**WHAT IS EXPECTED**
Return only the lines below starting at the line containing "1076x598 pixels." and ending at the line containing "the SNOW Corporation", both included, exactly as they are and with no pictures.

**RECORD SET**

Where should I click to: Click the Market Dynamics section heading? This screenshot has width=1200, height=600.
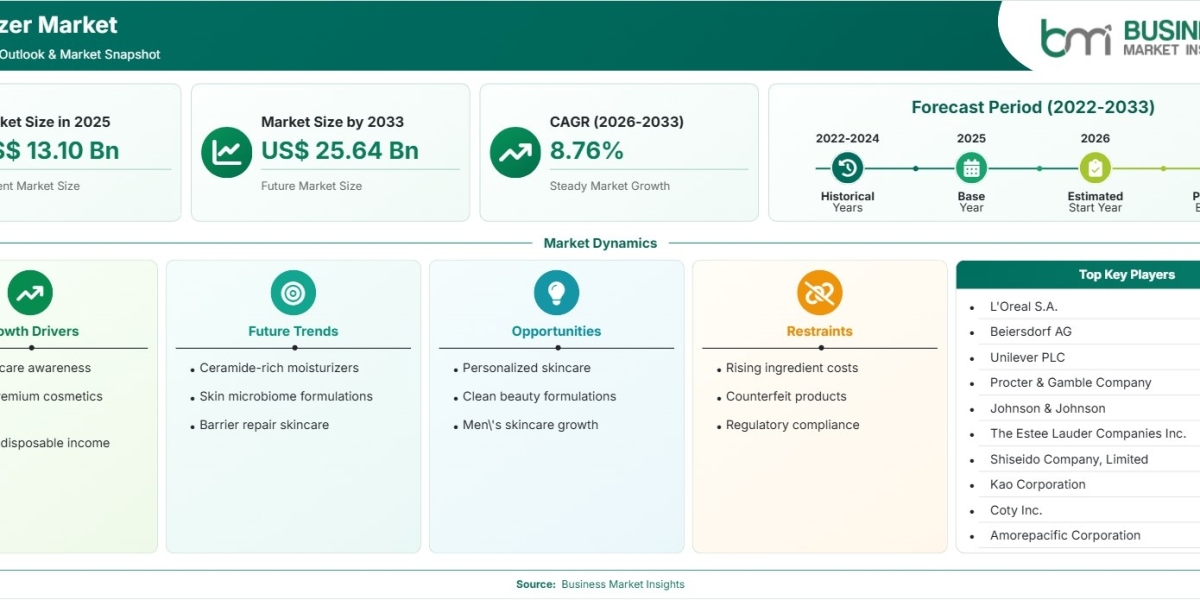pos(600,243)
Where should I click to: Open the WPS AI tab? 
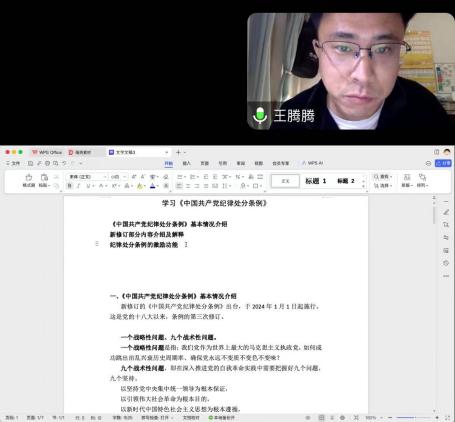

---

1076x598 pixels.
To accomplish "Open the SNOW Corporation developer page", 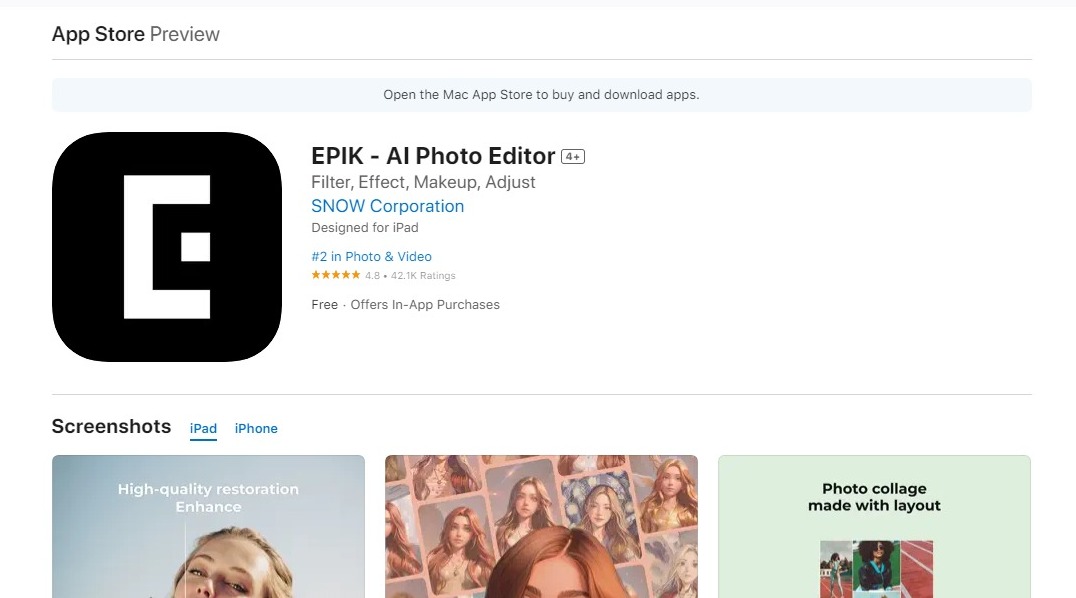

* * *

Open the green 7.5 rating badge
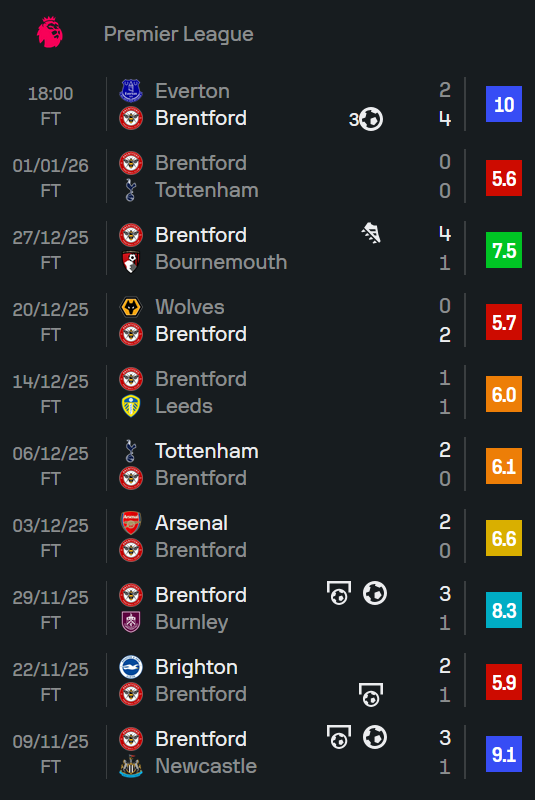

**PROBLEM SOLUTION**
1076x598 pixels.
To accomplish "Open the SNOW Corporation developer page", 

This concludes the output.